2、为啥分配工具的数量为 2 倍逻辑cpu数量
因为在分配 EventLoop 的数量默认为 2 * cpu 所以此处就是希望，给每个线程分配一个 Arena，减少锁的竞争。
注意此处创建了 new PoolThreadLocalCache(useCacheForAllThreads); 分配内存时要从 PoolThreadLocalCache 对象中拿到一个线程本地副本变量。

然后看一下 Arena 的初始化方法,初始化了一些数据结构，为内存分配，和使用率汇总做准备。

    //内存规格
    enum SizeClass {
        Tiny,
        Small,
        Normal
    }
   protected PoolArena(PooledByteBufAllocator parent, int pageSize,
          int maxOrder, int pageShifts, int chunkSize, int cacheAlignment) {
        this.parent = parent;
        //默认 8k = 8192
        this.pageSize = pageSize;
        //默认 11 因为 8*1024*(1<<11) = 16M = chunkSize
        this.maxOrder = maxOrder;
        //因为 pageSize 是2的整数倍数，所以 pageShifts 是1位移的位数，移动完成即可得到 pageSize
        this.pageShifts = pageShifts;
        //默认 16M = 16777216
        this.chunkSize = chunkSize;
        directMemoryCacheAlignment = cacheAlignment;
        directMemoryCacheAlignmentMask = cacheAlignment - 1;
        subpageOverflowMask = ~(pageSize - 1);
        //数组长度默认 32
        tinySubpagePools = newSubpagePoolArray(numTinySubpagePools);
        for (int i = 0; i < tinySubpagePools.length; i ++) {
            //和下文的 MemoryRegionCache 算法差不多, PoolSubpage[1] = 16b  PoolSubpage[2] = 32b  .... PoolSubpage[31] = 512B
            //在 Chunk 中的 allocateSubpage 创建 子page 时填充
            tinySubpagePools[i] = newSubpagePoolHead(pageSize);
        }

        numSmallSubpagePools = pageShifts - 9;
        //数组长度默认 4
        smallSubpagePools = newSubpagePoolArray(numSmallSubpagePools);
        for (int i = 0; i < smallSubpagePools.length; i ++) {
            //PoolSubpage[1] = 512  PoolSubpage[2] = 1k  .... PoolSubpage[3] = 4k
            smallSubpagePools[i] = newSubpagePoolHead(pageSize);
        }
        //创建按照Chnuk使用率分组的集合类
        q100 = new PoolChunkList<T>(this, null, 100, Integer.MAX_VALUE, chunkSize);
        q075 = new PoolChunkList<T>(this, q100, 75, 100, chunkSize);
        q050 = new PoolChunkList<T>(this, q075, 50, 100, chunkSize);
        q025 = new PoolChunkList<T>(this, q050, 25, 75, chunkSize);
        q000 = new PoolChunkList<T>(this, q025, 1, 50, chunkSize);
        qInit = new PoolChunkList<T>(this, q000, Integer.MIN_VALUE, 25, chunkSize);

        //通过双向链表方式进行连接
        q100.prevList(q075);
        q075.prevList(q050);
        q050.prevList(q025);
        q025.prevList(q000);
        q000.prevList(null);
        qInit.prevList(qInit);

        List<PoolChunkListMetric> metrics = new ArrayList<PoolChunkListMetric>(6);
        metrics.add(qInit);
        metrics.add(q000);
        metrics.add(q025);
        metrics.add(q050);
        metrics.add(q075);
        metrics.add(q100);
        chunkListMetrics = Collections.unmodifiableList(metrics);
    }

注意：

smallSubpagePools 和 tinySubpagePools 用于，按照规格存储 page 拆分后的内存碎片的，也称为"子page"。
PoolChunkList : 用于 Chnuk 使用率分组的集合类。
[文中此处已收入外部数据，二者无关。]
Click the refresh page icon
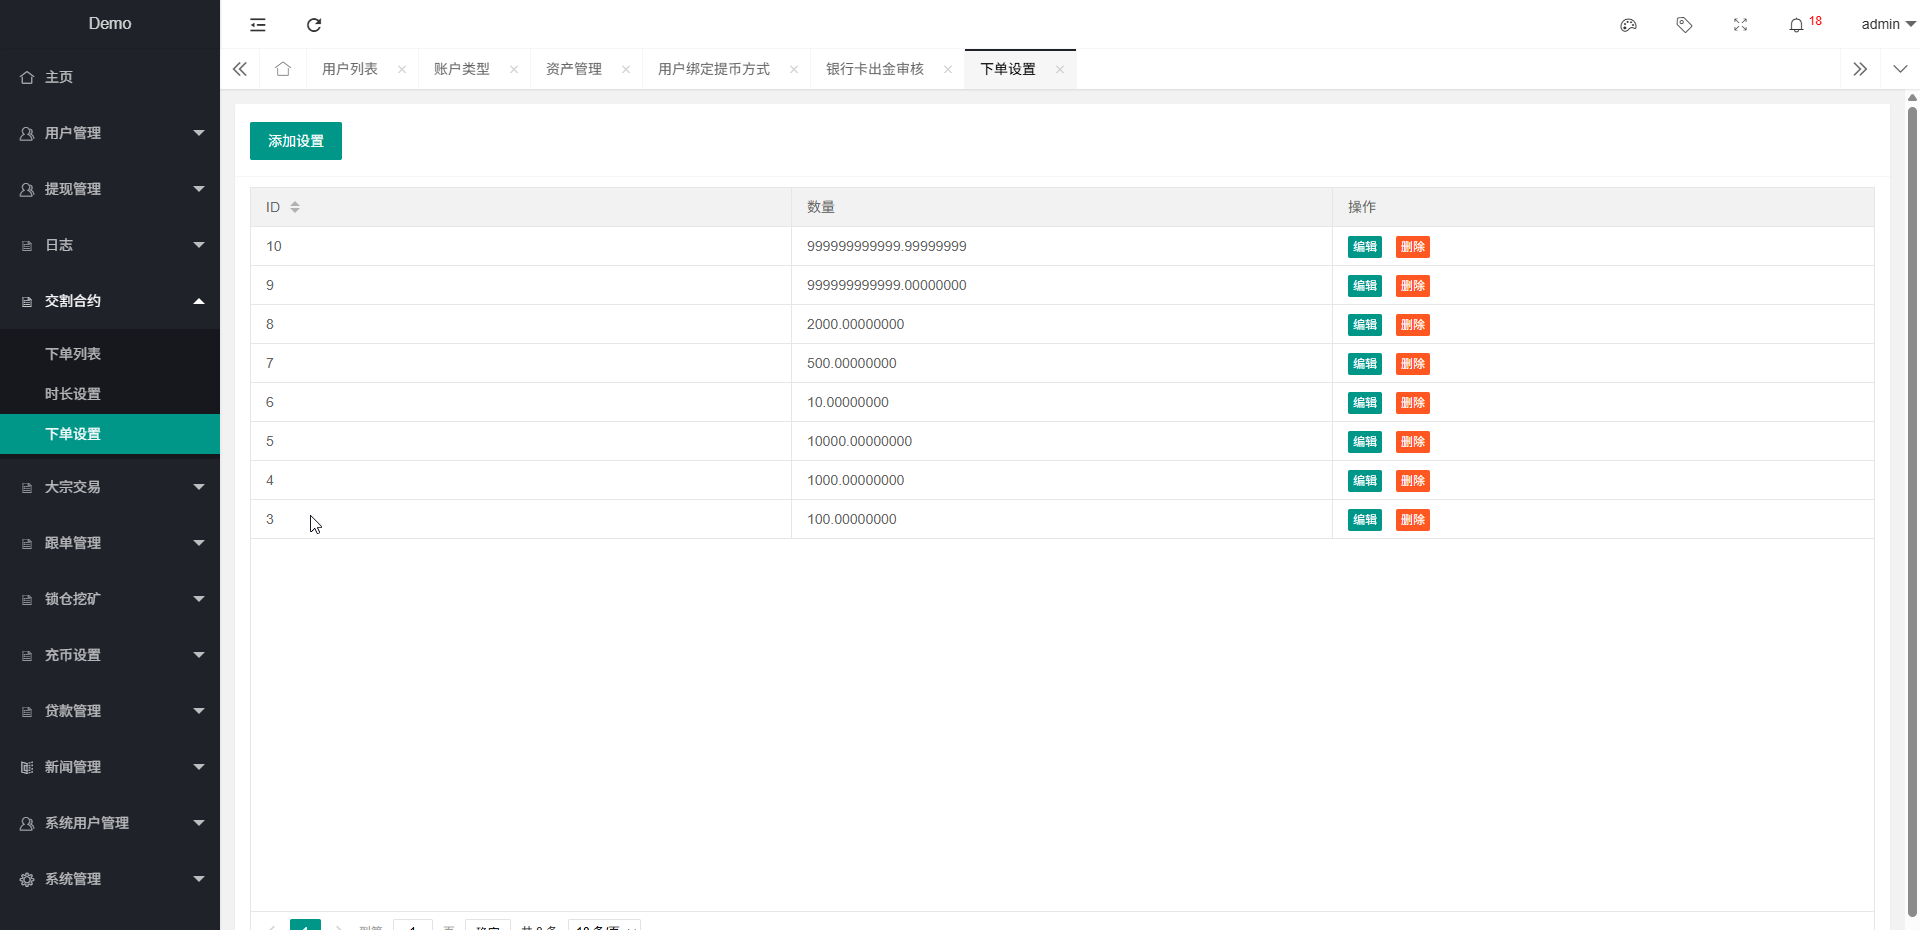1920x930 pixels. point(314,25)
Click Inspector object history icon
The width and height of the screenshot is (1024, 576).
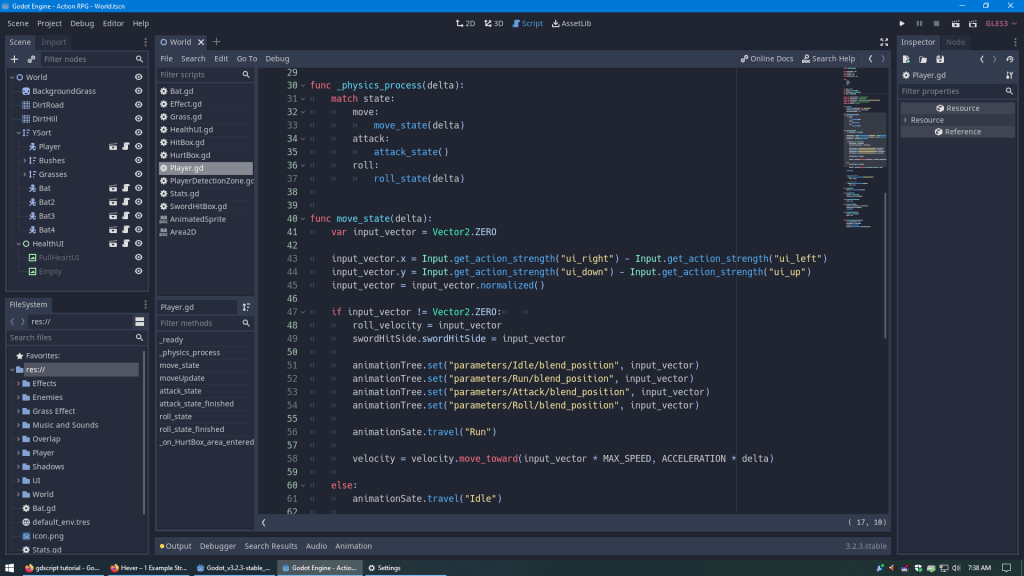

便于统计，和避免不必要的空间检测。如果调用了PooledByteBufAllocator.buffer (1) ，之后结构如图

image.png

3、PooledByteBufAllocator.buffer 获取一段连续的内存

@Override
    public ByteBuf buffer(int initialCapacity) {
        if (directByDefault) {
            return directBuffer(initialCapacity);
        }
        return heapBuffer(initialCapacity);
    }

directByDefault 变量就是初始化时候用户传入的参数，用来区分是否创建java.nio.ByteBuffer 对象。这边以 directBuffer() 方法为例

@Override
    public ByteBuf directBuffer(int initialCapacity) {
        return directBuffer(initialCapacity, DEFAULT_MAX_CAPACITY);
    }

DEFAULT_MAX_CAPACITY 是netty ByteBuff 最大可扩容的上界，默认为
Integer.MAX_VALUE。

    @Override
    protected ByteBuf newDirectBuffer(int initialCapacity, int maxCapacity) {
        //拿到线程局部缓冲 PoolThreadCache
        PoolThreadCache cache = threadCache.get();
        //拿到堆外预分配内存
        PoolArena<ByteBuffer> directArena = cache.directArena;

        final ByteBuf buf;
        if (directArena != null) {
            buf = directArena.allocate(cache, initialCapacity, maxCapacity);
        } else {
            buf = PlatformDependent.hasUnsafe() ?
                    UnsafeByteBufUtil.newUnsafeDirectByteBuf(this, initialCapacity, maxCapacity) :
                    new UnpooledDirectByteBuf(this, initialCapacity, maxCapacity);
        }

        return toLeakAwareBuffer(buf);
    }

这里用到了初始化的时候创建的 PoolThreadLocalCache 对象，如果是第一次调用 threadCache.get(); 那么会初始化 PoolThreadCache ，否则直接拿到第一次创建的对象。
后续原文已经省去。